When Mixing Beer is a Good Idea: Six Beer Based Cocktails for the Start of Patio Season

Claude Lefebvre and Nathan Dunsmoor launched Double Trouble Brewing Co. in 2012. They currently offers four brands, including Hops & Robbers, Prison Break, Fire in the Rye, and the seasonal French Press vanilla stout.

Beer’s pretty fine stuff, if you ask us.

It has that great combination of sweet and bitter, a modest amount of alcohol (so you can drink a lot of it), and bubbles, which are never a bad thing.

It’s so simple: Open, pour, enjoy.

Then why mess with the easy pleasure of a tall, cold one by adding other ingredients? Because the results can often be eye-openingly delicious.

Call them beer cocktails, fettlers, or “just something I whipped up” – they’re a great alternative to summer’s more expected concoctions.

With the craft beer boom sweeping across Canada, we’re seeing many strange ingredients being brewed in beer. Fruit, spirits, and wood are all being used in the brewing process to infuse flavour, and it’s this complexity in craft brews that lends them to being a great ingredient in cocktails.
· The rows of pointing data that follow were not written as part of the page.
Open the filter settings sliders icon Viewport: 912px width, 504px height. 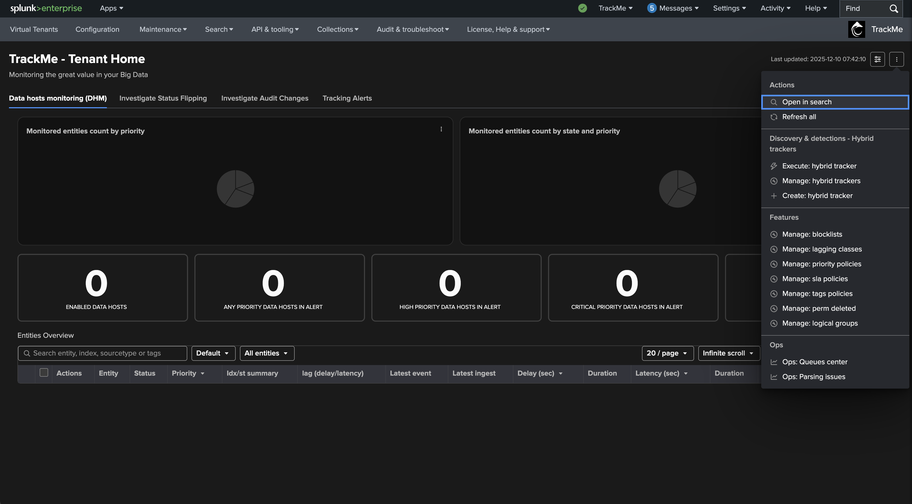[877, 59]
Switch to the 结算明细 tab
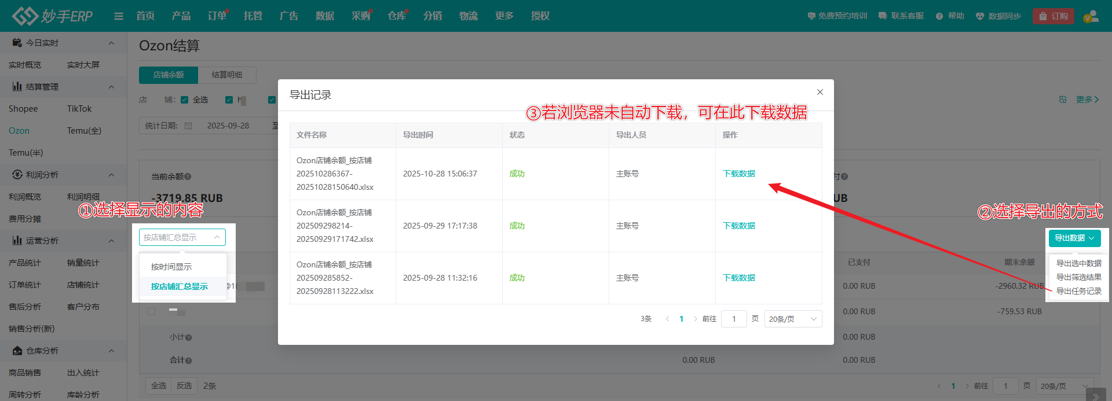 226,75
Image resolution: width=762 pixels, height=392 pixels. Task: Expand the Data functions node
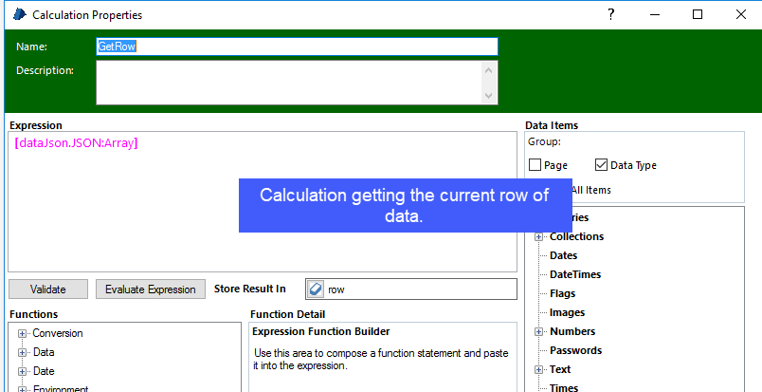pyautogui.click(x=23, y=352)
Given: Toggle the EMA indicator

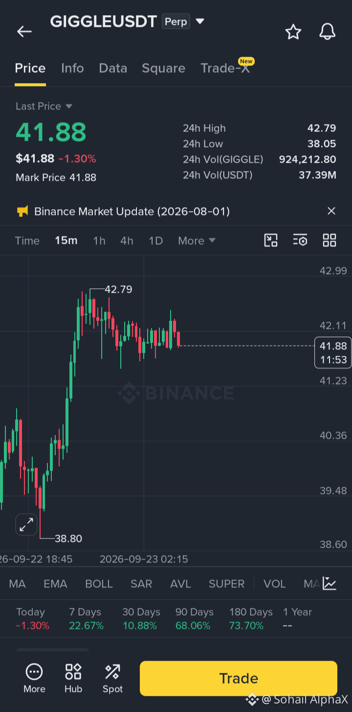Looking at the screenshot, I should (55, 583).
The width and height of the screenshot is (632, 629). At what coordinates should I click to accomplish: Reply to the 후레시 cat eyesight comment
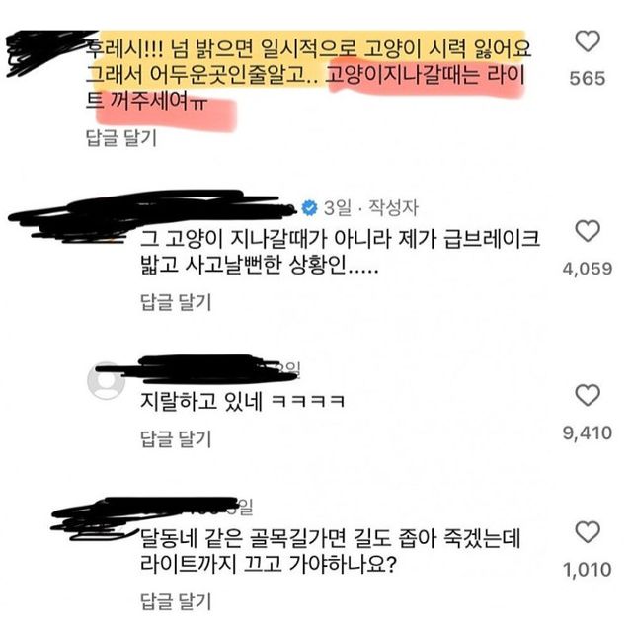coord(120,138)
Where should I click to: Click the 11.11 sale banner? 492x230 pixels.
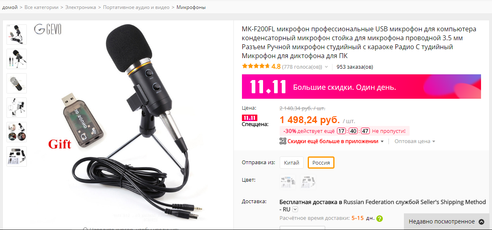coord(361,87)
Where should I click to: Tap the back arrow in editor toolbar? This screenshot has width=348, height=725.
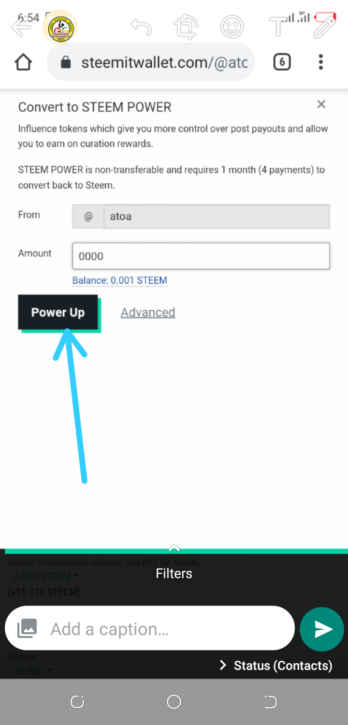point(20,28)
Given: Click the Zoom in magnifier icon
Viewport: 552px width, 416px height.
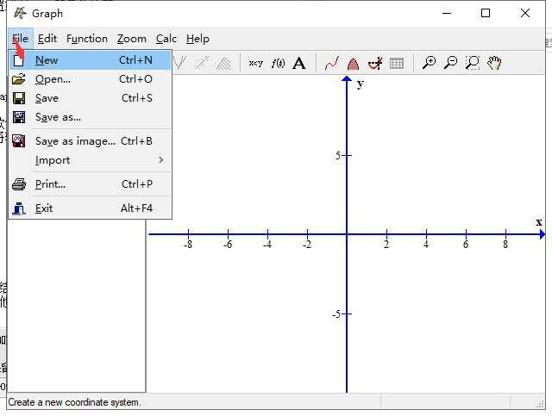Looking at the screenshot, I should [429, 63].
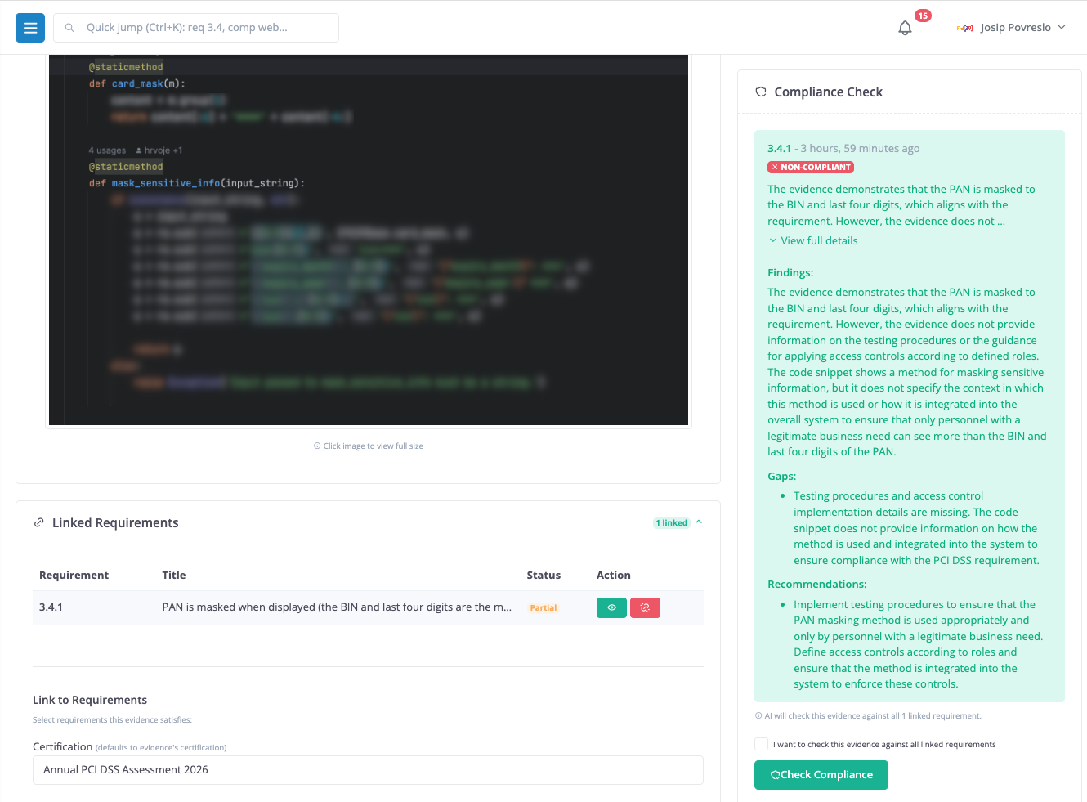Collapse the Linked Requirements list via the 1 linked chevron
The height and width of the screenshot is (802, 1087).
click(x=700, y=522)
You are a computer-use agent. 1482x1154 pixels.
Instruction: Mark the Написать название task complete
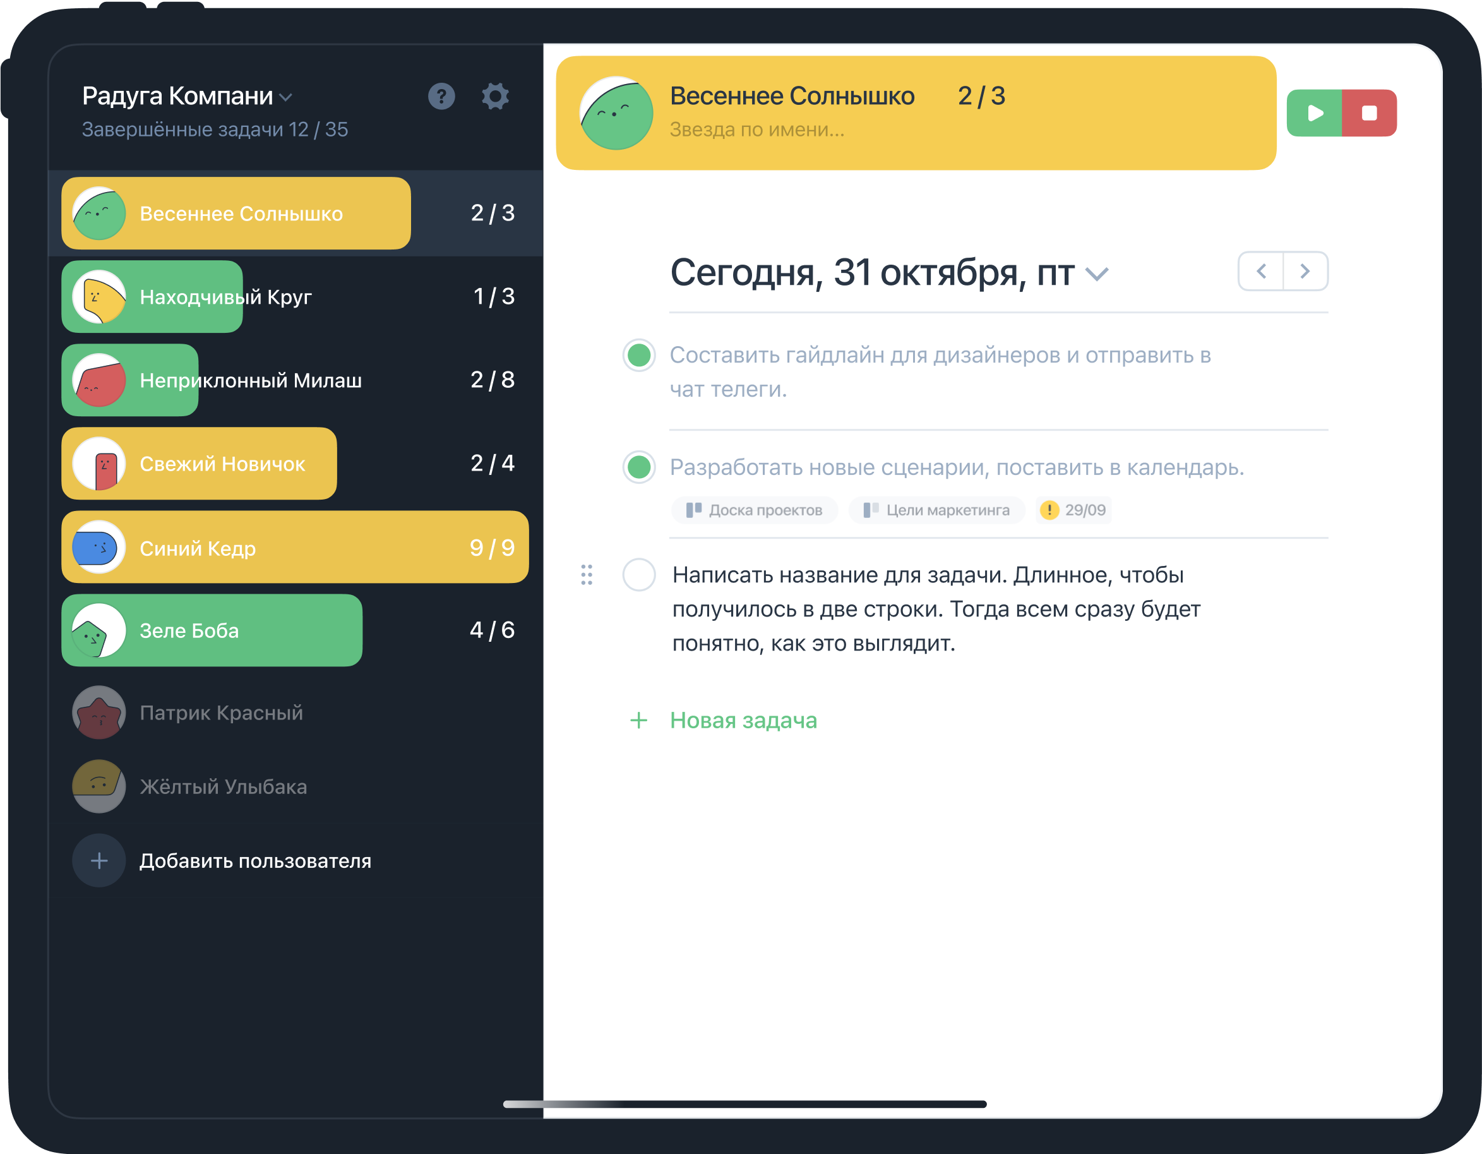[639, 575]
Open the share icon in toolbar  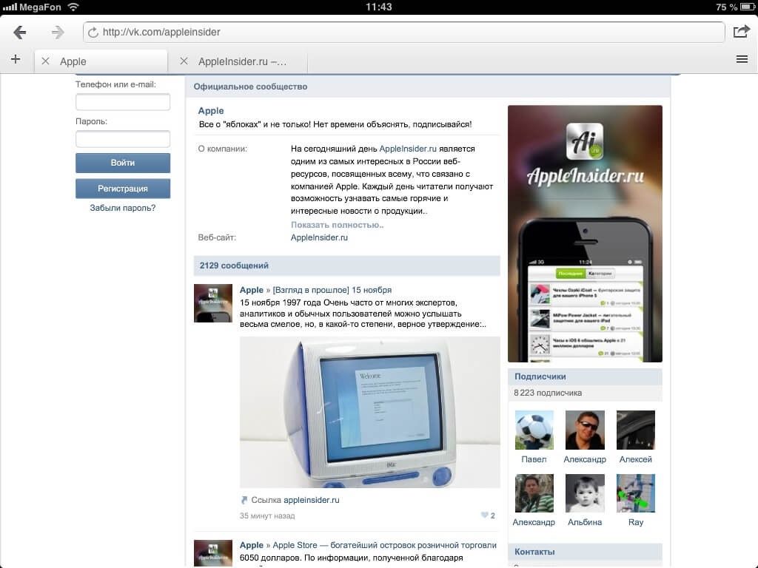[x=741, y=31]
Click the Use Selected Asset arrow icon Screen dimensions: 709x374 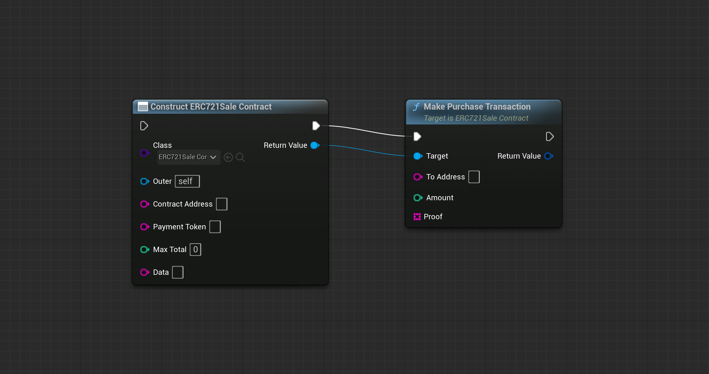(x=228, y=157)
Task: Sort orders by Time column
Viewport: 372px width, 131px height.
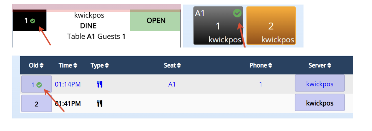Action: point(68,66)
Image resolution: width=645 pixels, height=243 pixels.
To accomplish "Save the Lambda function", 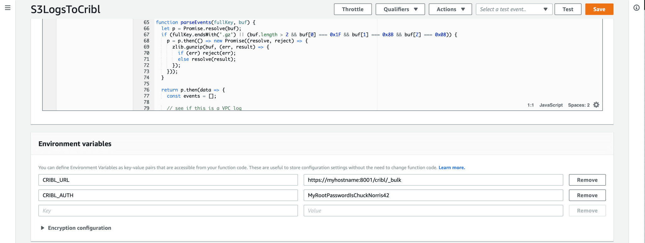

With patio weather right around the corner (see: 1 hour from now), we’ve picked our top six beer cocktails. Hoppy days are here again.

Black Velvet
This classic cocktail doesn’t contain hard liquor but it still feels decadent. Fill a pint glass halfway with champagne and then top it up with a stout, Guinness is the traditional choice.

Pour the stout slowly over the back of a spoon to create a layered effect.
Bubbly Manhattan
– 1oz of IPA
– 2oz good rye whiskey
– ½ oz sweet vermouth
– 1 slice of orange
Measure the rye and vermouth into a mixing glass with ice. Shake and strain into a chilled martini glass, adding IPA at the same time. Top with the orange slice.

The Peach Melba
– 6 oz pêche (peach) lambic, such as Lindemans, chilled
– 2 oz framboise (raspberry) lambic, such as Lindemans, chilled
– 1 thin slice lemon

Combine the two beers in a chilled 9-oz. Champagne flute. Gently squeeze the lemon slice over the drink and then add the slice to the drink. Serve.
The G&P
– 1 ½ inch thick slice of peeled cucumber
– 1 tsp granulated sugar
– ½ tsp fresh lime juice
– ½ oz gin
– 2 ½ oz Pilsner
Cut the cucumber slices into thin strips. Muddle the cucumber, sugar, and limejuice at the bottom of an 8oz rocks glass. Add the gin and stir. Half-fill the glass with ice. Gently pour in the pilsner and garnish with a cucumber wheel.  Consider never drinking a regular gin and tonic ever again.
Red Eyed Caesar
– 2oz Clamato juice
– 1 shot vodka
– 14 oz Pale Ale
– Salt to taste
Pour the Clamato juice into a chilled beer mug, fill up with the beer, and then add salt to taste.
CamparIPA
– 1 ½ oz Campari
– 6oz Pilsner
– Lemon twist, to garnish

Fill a glass with ice. Add Campari. Slowly pour in the Pilsner. Twist the lemon peel over the drink to release the oils and run over the rim of the glass. Drop the lemon twist into the glass and serve. Feel smug about your superior cocktail making skills.